Bitter Abortion Battle

Many of the laws of the Commonwealth of Pennsylvania remain unchanged from colonial times, and when Liberal Democratic Governor Milton Shapp was elected two years ago, he promised sweeping reform. He reckoned without the strength of a revitalized conservative coalition in the state legislature, consisting of more than 100 Roman Catholics in both houses, mostly from urban and suburban areas, aided by like-minded rural legislators. Working together, the two groups represent a formidable constituency: Pennsylvania has four million Catholic residents and the highest rural population in the nation. The Governor also reckoned without State Representative Martin P. Mullen, 51, an archconservative Philadelphia Catholic, veteran of ten two-year terms and the head of the powerful house appropriations committee.

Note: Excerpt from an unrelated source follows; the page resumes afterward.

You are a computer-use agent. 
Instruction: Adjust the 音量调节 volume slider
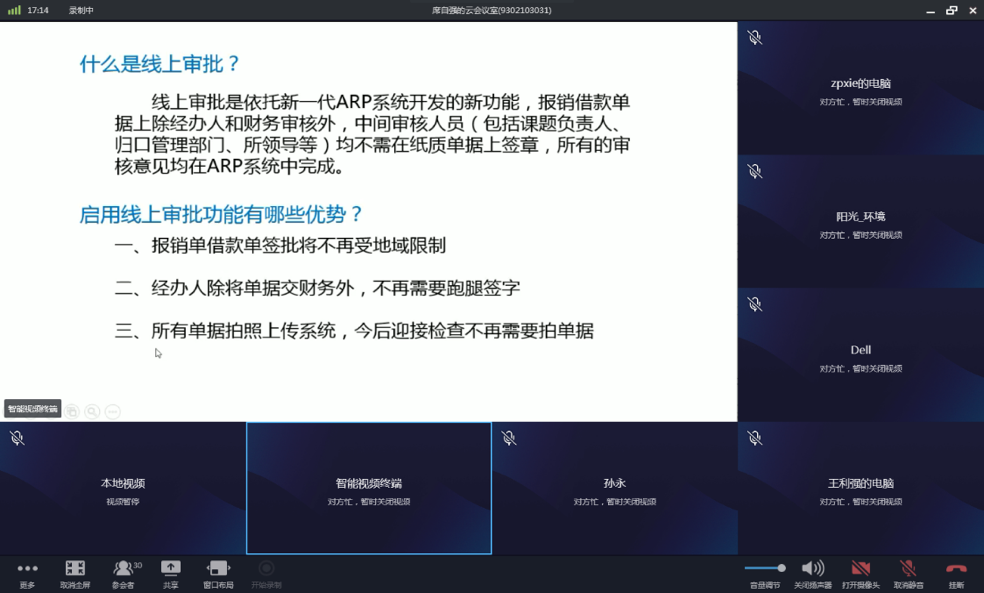pyautogui.click(x=766, y=568)
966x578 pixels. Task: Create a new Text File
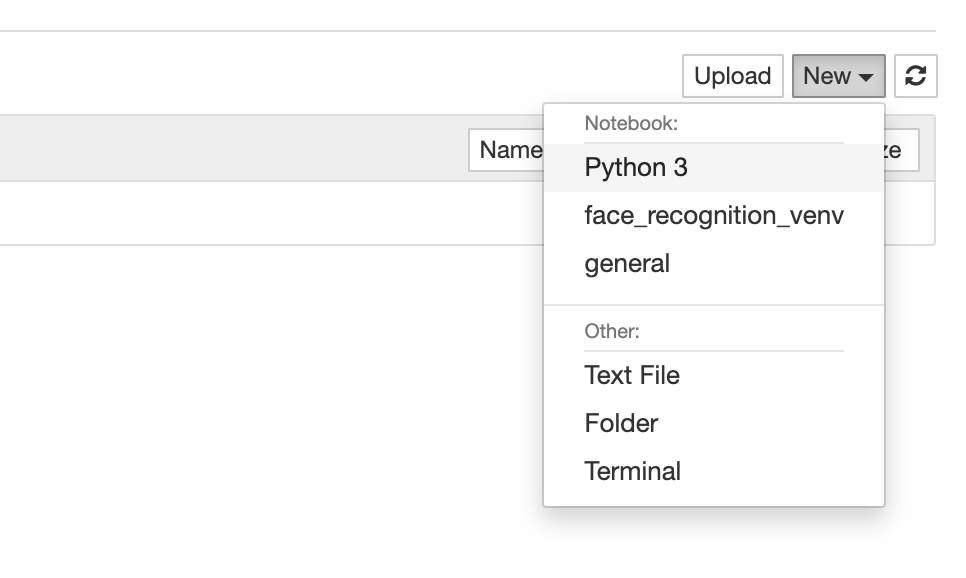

Mullen, backed by equally conservative John Cardinal Krol and his Pennsylvania Catholic Conference, decided that the state, with its 35% Catholic population, was natural terrain to make a stand against the trend to more liberal laws on public morality. The battle was joined over the issue of abortion. To counter a liberal abortion bill, the conservatives proposed a bill of their own that outlawed abortion altogether except when a panel of three physicians certified that the mother's life was endangered. It made no allowance for victims of rape, incest or mental illness. Supporting the conservative bill, the Catholic Conference ran a long and costly campaign that included weekly pictures of truncated fetuses and aborted embryos on Page One of the Cathotic Standard & Times, the official organ of the archdiocese of Philadelphia. Last June the campaign paid off: the liberal bill was easily defeated, and the conservative bill was adopted by both houses and sent to Shapp for his signature. Mullen warned the Governor that if he attempted to stop the bill through veto or pocket veto he would run against him in the Democratic primary next year.

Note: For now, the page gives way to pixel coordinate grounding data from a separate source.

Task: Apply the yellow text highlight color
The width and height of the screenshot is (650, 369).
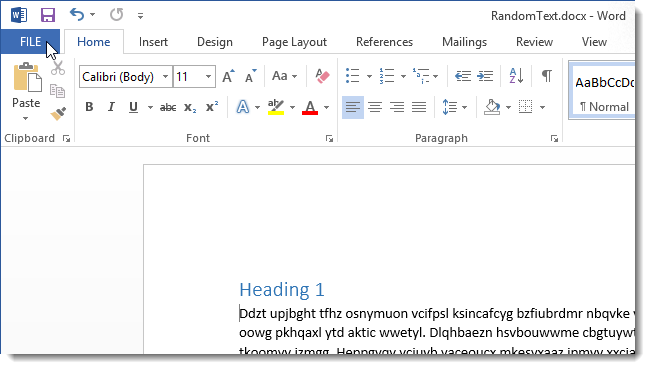Action: point(276,107)
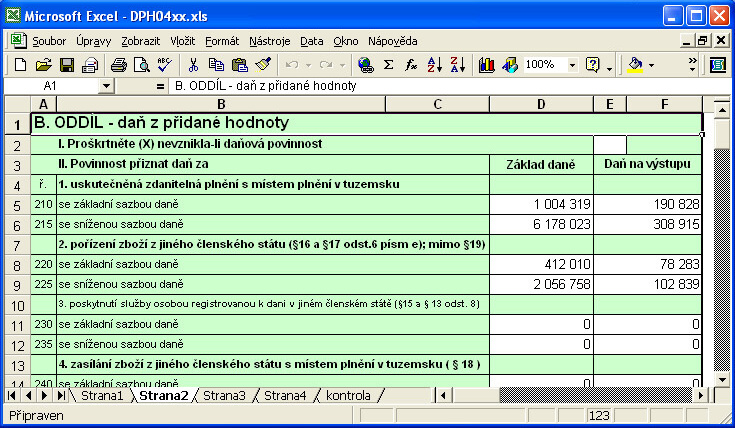Switch to the Strana3 sheet tab
This screenshot has height=428, width=735.
point(224,396)
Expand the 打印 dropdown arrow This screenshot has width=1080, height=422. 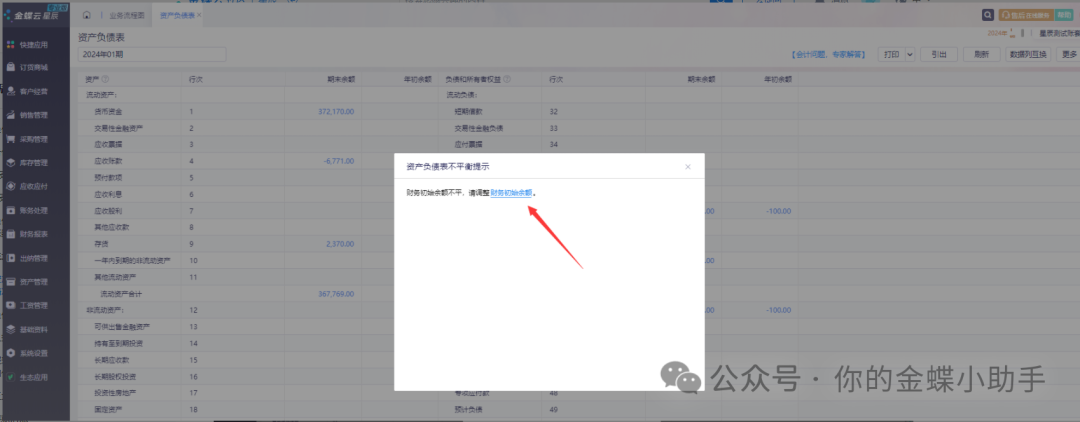(x=910, y=55)
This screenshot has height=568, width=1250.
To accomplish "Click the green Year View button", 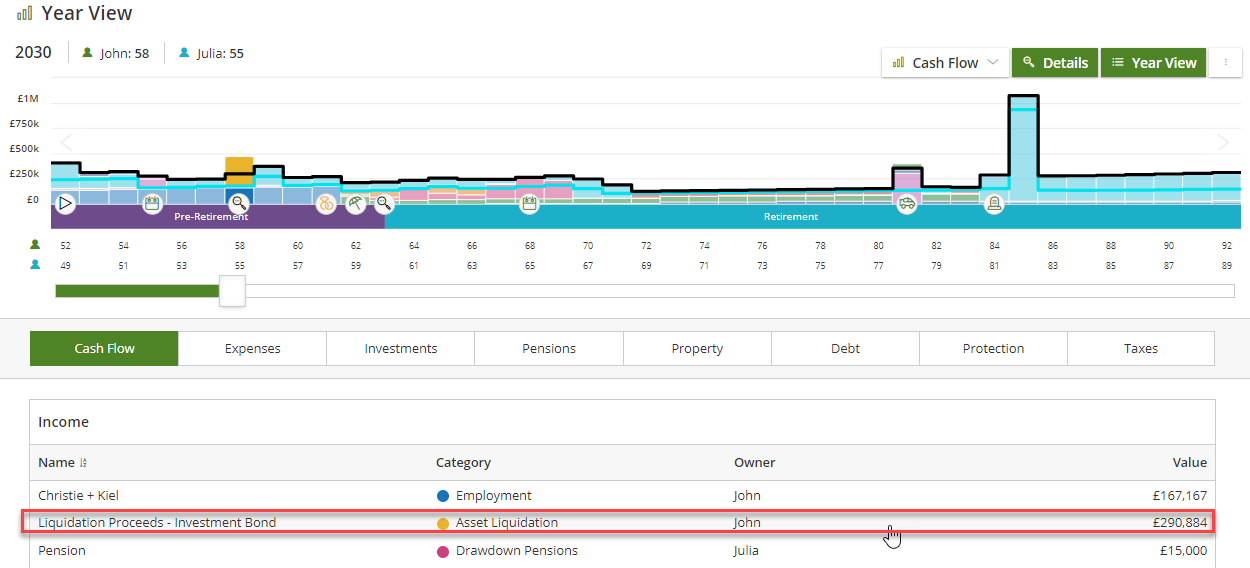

While Shapp mulled over what to do, the protest and counterprotest boiled on. In an unusual turn, Patricia Arney, 32, a divorcee who is a district Democratic committeewoman, revealed to the Philadelphia Inquirer that State Senator Henry J. Cianfrani, 49, one of the conservative bill's strongest supporters, had paid for her abortion in 1970 while they were having an affair, and produced a receipt for his check to prove it. He did not deny their relationship, but said that he had given her the money to visit her family in Toledo and did not know that there had been an abortion. Though the disclosure caused yowls of protest on the floor of the state senate, letters to the Inquirer ran 10 to 1 in favor of Arney's blow against hypocrites.

Last week Shapp, calling the bill "unsound, unenforceable and totally unfair," vetoed it. Mullen failed to muster the three-fourths majority necessary to override the veto, leaving the state functionally without an abortion law of any kind, since lower courts have declared the present statute unconstitutionally vague and appeals are pending. With that, Mullen sounded the charge for his race against Shapp next spring, which could be among the bitterest elections in Pennsylvania's history: he called the Governor's veto the result of a "paganistic, atheistic philosophy."